Hi I have just started these and I've been speaking to clear blue through email, and you should
defo do these first thing in the morning as it gives the best reading. I had a good month last month 
on them, I had high peak for 5 days. Good luck x


----------



## hle (Dec 21, 2014)

Thank you. Is that the fertility monitor or digital ovulation sticks?


----------



## Bax (Feb 25, 2015)

Definately in the morning, but they recommend around 10am (which was no good for me and i was using them around 6am).  And it sets you up for the day when you see that smiley face


----------



## sparklet88 (Jan 22, 2015)

Hi. Hope you are all well.

I do agree with everyone about testing in the morning,as thats what the leaflet says and every website Ive looked as generally say to stick to manufactures instructions. Hope that helps. 

I hope you can shed some light for me please?

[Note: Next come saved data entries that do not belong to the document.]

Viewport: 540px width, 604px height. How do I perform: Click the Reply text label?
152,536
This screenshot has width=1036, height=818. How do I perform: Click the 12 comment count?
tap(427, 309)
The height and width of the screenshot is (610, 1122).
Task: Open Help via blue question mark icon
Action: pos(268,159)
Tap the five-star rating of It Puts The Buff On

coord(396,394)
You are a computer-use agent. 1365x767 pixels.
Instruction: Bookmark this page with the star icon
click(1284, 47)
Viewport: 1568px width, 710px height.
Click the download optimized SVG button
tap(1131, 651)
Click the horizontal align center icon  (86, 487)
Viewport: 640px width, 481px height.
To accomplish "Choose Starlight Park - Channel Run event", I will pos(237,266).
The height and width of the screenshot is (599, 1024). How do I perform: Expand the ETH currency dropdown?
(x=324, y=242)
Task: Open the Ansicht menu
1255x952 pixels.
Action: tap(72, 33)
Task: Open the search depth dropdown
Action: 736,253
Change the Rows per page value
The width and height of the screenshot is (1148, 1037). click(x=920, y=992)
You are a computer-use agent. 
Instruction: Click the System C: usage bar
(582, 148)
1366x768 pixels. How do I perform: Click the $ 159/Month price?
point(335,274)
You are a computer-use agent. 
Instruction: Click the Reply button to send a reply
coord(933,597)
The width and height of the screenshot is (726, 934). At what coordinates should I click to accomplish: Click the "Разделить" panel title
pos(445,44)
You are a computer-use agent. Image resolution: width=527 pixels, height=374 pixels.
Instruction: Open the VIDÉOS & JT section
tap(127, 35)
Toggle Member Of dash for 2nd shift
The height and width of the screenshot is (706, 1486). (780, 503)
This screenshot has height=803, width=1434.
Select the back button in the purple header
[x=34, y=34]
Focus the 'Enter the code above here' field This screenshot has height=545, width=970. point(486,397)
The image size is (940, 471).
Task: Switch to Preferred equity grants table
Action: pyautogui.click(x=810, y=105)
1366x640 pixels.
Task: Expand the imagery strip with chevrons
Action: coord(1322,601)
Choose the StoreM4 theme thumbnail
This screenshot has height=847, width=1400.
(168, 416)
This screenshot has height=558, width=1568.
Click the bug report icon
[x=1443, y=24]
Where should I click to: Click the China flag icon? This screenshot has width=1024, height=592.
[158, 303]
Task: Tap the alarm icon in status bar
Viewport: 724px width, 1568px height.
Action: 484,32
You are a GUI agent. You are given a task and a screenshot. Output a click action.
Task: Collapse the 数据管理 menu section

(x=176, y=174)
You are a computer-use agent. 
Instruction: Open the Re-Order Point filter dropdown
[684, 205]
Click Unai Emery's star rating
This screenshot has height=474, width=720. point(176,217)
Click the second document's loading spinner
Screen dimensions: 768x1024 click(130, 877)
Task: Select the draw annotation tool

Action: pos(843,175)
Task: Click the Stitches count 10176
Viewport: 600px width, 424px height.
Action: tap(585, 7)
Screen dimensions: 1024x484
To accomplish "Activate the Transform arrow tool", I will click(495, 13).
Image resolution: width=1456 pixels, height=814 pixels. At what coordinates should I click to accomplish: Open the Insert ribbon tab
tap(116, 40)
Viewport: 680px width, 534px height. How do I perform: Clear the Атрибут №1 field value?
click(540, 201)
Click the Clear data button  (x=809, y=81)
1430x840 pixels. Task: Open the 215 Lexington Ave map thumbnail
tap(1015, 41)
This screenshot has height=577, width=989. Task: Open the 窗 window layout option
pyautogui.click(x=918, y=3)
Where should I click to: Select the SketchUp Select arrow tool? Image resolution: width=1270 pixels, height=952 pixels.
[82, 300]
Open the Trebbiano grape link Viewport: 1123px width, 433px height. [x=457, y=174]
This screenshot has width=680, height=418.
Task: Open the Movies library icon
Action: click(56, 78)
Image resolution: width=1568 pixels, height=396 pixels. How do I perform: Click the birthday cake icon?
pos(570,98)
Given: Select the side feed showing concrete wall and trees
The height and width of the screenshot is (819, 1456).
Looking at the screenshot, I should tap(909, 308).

Ive just bought these on recomendation from a friend but I have no idea when to start testing.
Ive just been diagnosed with PCOS and still undergoing test before likely starting clomid, however thought that there is no harm in trying the digital sticks while waiting for the tests ( taking ages!!! lol). 
According to every where Ive looked your advised to start testing 17 days prior to your next bleed, but I can go anywhere from 4 weeks to 4 months between bleeds, so when do i start testing? lol


Take care evryone x


----------



## hle (Dec 21, 2014)

Hello, I think if I were you I would test from the day my period finishes. In my case it stays test from day 10 as I have a 27 day cycle and I might do two a day to ensure I catch the surge as some ladies say it's not always detected in first urine of the day, yet it's the easiest one to do with having to wait 4 hours before your last wee. Good luck. It's a minefield. Have you looked at a reduced sugar diet to help with pcos? I have done it to lose weight but research shows it helps pcos.


----------



## katkat2014 (Nov 28, 2014)

While I thought for years with my 28 day cycle that I ovulated around day 15 , clearblue just confirmed a smiley face for me this morning on CD19. It went straight from no detection of an LH surge to a full smiley face. I am glad I continued testing as I nearly gave up on Day 17 thinking either CB didn't work yet again or I didn't ovulate yet again. As our issue is (also) mfi with low motility and mediocre count, when do you guys reckon we should DTD having done it CD18 early morning ? Tonight ie CD19 in the evening? I so wish it would just miraculously happen for us before our next ICSI...


----------



## hle (Dec 21, 2014)

I think once you get a smiley face I would dtd that day, the following and the one after to cover the 24-48 hr period before you ovulate. Make sure you don't store sperm up to just those times though as that's not good for fertility, need to keep a fresh supply! Good luck.


----------



## katkat2014 (Nov 28, 2014)

Thanks hle.
By the way, I can recommend testing with CB in the morning and then testing with an Internet cheapie in the evenings. The Internet cheapie confirmed my + just now again. It also detected the surge earlier than CB for some strange reason. 
Good luck to everyone


----------



## DollyBlueBags (Aug 5, 2014)

Hiya, 

I have been using an app on my phone called My Days since we very first starting trying to get pregnant. My periods are regular and we have been having sex at the time my app says im due to ovulate. 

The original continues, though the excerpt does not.